How to change symlinks atomically (2005)

Animats · on Aug 21, 2016

Ah, yes, atomic file system operations in UNIX-like systems.

May not be available for your operating system variant. May not be available for your file system. Not applicable to some remote file systems. May not function properly in some virtual machines. Consult your storage area network vendor for additional information.

wfunction · on Aug 21, 2016

Yeah, it's another one of the many things that the Windows kernel gets right but *nix programmers never care to give it credit for. `FILE_LINK_INFORMATION` in Windows has a `ReplaceIfExists` flag just for this purpose.

rincebrain · on Aug 21, 2016

I'm not sure which is wrong, the person writing or the documentation, but rename() claims to be atomic with few exceptions even when overwriting an existing item.[1]

The only reason I suspect things do unlink-then-rename is that (evidently) rename() doesn't promise anything about what happens to the "src" item if rename() fails, just that something will still be in "dest".[1]

But I don't know why the commands do something different, and don't want to try reading the source of either GNU or BSD mv to find out why.

[1] - http://pubs.opengroup.org/onlinepubs/009695399/functions/ren...

AnonymousPlanet · on Aug 22, 2016

It is one thing to get it right from a disgn perspective, but another to get it right from an implementation and common usage perspective (see the sibling threads to this comment).

If it doesn't exist in practice or does something different in a thousand edge cases, it's rightfully dismissed as nonexistant.

pif · on Aug 21, 2016

It's funny how you name Windows kernel in a comment about symbolic links, considering that it _misses_ symbolic links.

ordinary · on Aug 21, 2016

https://en.wikipedia.org/wiki/NTFS_symbolic_link

geocar · on Aug 21, 2016

These things are called symbolic links, but are not what UNIX calls a symbolic link. The name is unfortunate and perhaps cannot be helped.

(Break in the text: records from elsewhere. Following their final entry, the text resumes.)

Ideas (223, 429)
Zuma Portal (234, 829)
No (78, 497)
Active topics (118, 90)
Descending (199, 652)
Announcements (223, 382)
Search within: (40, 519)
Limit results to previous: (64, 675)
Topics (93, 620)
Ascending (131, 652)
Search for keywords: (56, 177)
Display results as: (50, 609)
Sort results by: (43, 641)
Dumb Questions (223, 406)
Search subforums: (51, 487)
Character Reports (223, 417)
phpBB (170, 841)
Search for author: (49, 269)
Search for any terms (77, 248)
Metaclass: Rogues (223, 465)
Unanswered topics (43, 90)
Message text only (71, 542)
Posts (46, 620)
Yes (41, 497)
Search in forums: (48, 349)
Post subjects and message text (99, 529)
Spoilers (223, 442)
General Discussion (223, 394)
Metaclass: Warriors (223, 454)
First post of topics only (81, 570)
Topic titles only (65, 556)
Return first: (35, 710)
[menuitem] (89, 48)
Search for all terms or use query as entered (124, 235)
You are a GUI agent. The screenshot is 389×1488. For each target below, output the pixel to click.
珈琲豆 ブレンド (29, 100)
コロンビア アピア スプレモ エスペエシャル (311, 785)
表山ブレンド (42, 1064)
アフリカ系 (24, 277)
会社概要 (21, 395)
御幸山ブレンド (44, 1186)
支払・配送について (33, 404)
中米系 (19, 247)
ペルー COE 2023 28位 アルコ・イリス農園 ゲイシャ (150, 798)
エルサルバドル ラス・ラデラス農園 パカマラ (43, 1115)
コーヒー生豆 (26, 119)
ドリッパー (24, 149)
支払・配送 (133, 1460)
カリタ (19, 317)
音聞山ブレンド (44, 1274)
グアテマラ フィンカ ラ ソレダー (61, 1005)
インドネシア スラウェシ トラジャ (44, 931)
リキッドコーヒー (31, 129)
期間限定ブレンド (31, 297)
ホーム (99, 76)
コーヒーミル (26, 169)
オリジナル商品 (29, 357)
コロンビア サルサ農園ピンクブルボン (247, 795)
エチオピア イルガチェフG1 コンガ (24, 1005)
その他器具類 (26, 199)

icebraining · on Aug 21, 2016

What's the difference? Because MS claims it has created them "to function just like UNIX links", and I'm not seeing how they're wrong.

geocar · on Aug 21, 2016

On UNIX, anyone can create a symbolic link, and a symbolic link can contain arbitrary text, while Windows requires admin privileges and that the target be a valid file path.

The new WSL does have symbolic links, but these are only available to Linux programs.

icebraining · on Aug 21, 2016

The admin privileges is just the default security policy, you can configure it to allow regular users.

geocar · on Aug 21, 2016

That is really bad advice.

An application should not change the default security policy.

icebraining · on Aug 21, 2016

I'm not saying it should. I'm saying it's not a property of the symlink feature. Some Linux distro could implement the same policy, but symlinks would still be symlinks.

geocar · on Aug 21, 2016

> I'm not saying it should. I'm saying it's not a property of the symlink feature.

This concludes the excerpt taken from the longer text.